Utility poles block final reconstruction work on Cranberry Highway

Apr 10, 2023

The majority of reconstruction work on Cranberry Highway in East Wareham is complete. However, utility poles lining the shoulder of the highway – many in the new roadway itself – are preventing final sidewalk, paving and traffic signal work.

The state Department of Transportation expects the project to be completed by the end of 2024, a year later than what was estimated when they presented the project. 

Select Board member Alan Slavin, who meets with the Department of Transportation about the project every two weeks, said that Eversource is primarily responsible for the delayed removal of the old poles. 

“Utility companies have their control as of right now to remove stuff … as they decide to do it,” Slavin said. “We did get notices that it could be up to two years before [the utility poles] are all moved.”

The $17.4 million project, which began construction in 2021, is designed to make the section of road where Routes 6 and 28 meet safer for traffic and pedestrians. The road has been widened and sidewalks have been added. Pedestrian lights have been installed at crosswalks, but they are not yet operable.

But what may be most evident to those driving the road this spring are the two rows of utility poles: new tall poles on the sidewalk, and the previous shorter poles in the roadway, most with a traffic barrel in front of them.

How much of a traffic hazard do the old poles sticking out of the roadway present? At least one crash involving a utility pole occurred on Saturday, April 8. Wareham Police did not respond to a request for information about the incident, which ended with a pickup truck with a smashed front end being loaded onto a flat-bed trailer. First responders clustered around a damaged pole and the remains of a barrel-shaped caution barrier that had stood in front of that pole. 

In a written statement to Wareham Week, Eversource said that moving the utility poles is a collective effort from multiple utility companies, and that electrical equipment needs to be moved last. 

“Once those equipment transfers are completed by all of the companies,” the statement read, “we will remove the remaining old poles, which our crews have been doing regularly when equipment is fully removed.” 

Slavin said that the Department of Transportation is pushing utility companies to get the job done faster, but there’s not much else that can be done to speed up the process. 

Two bills recently introduced in the state legislature would address delayed utility pole movement. Senate Bill 2107 and House Bill 3156 would allow municipalities to move utility poles on their own if a utility company does not do so within 90 days of their work window. Both bills were referred to the Committee on Telecommunications, Utilities and Energy in February, but they have not seen any action since. 

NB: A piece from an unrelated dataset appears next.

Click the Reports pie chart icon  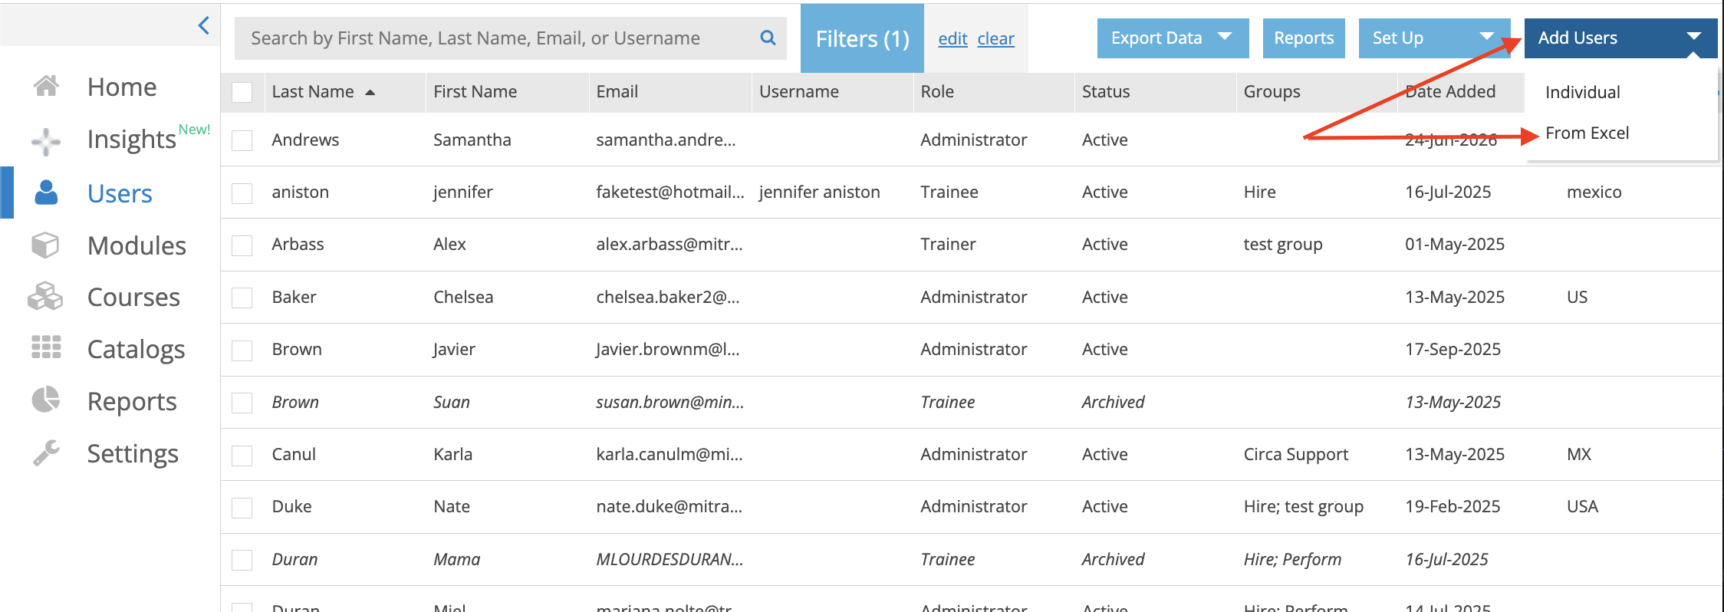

State Sen. Marc Pacheco, vice chair of the Telecommunications Committee, said that he sympathizes with municipalities facing delays from utility companies and that delays of this kind are “typical.”

“If it’s not something that’s benefitting what [utility companies] want to take place,” he said, “they don’t move as quickly.”

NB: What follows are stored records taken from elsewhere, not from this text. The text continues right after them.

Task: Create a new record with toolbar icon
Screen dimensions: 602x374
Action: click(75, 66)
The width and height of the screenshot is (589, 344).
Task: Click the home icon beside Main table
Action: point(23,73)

Pacheco said that he needs to look more closely at the recent legislation, but he agrees that there needs to be a way to expedite the pole-movement process. Pacheco’s office has reached out to utility companies involved with the Cranberry Highway reconstruction and asked them to move quicker, he said. 

In a statement to Wareham Week, the Department of Transportation said that Eversource will start to remove the utility poles after Verizon finishes removing its equipment. The Department expects Eversource to begin its work in the middle of 2023 on one eastbound section of the road, beginning from the point where Routes 6 and 28 merge near the Chili’s restaurant and ending at the Water Wizz water park. While that work finishes, Verizon will remove its equipment from a second section of the road, beginning at Water Wizz and ending at to the eastern limit of the project, about 900 feet past Red Brook Road. Eversource would then remove the rest of the utility poles. 

The sidewalks next to the existing poles will then need to be finished, and the road needs to receive its final paving, markings and traffic signals. The department said it expects all work to conclude on the project by the end of 2024. A Department spokesperson declined to comment. 

Construction on 6 and 28 was originally outlined by the Department of Transportation in 2011, but a contract was not awarded until 2019, to P.A. Landers Inc. 

Slavin said the highway’s raised center lane, which prevents drivers from turning wherever they please, was supposed to have round enough curbs for emergency vehicles to drive over. However, P.A. Landers ended up changing the design, which the contract allowed them to do. 

Slavin acknowledged that the construction has negatively impacted some businesses along the highway, but said that the safety of drivers on the road is paramount. 

“My first choice is public safety,” Slavin said. “We have 150 accidents a year on average on that road, because people take a left hand turn into oncoming traffic.”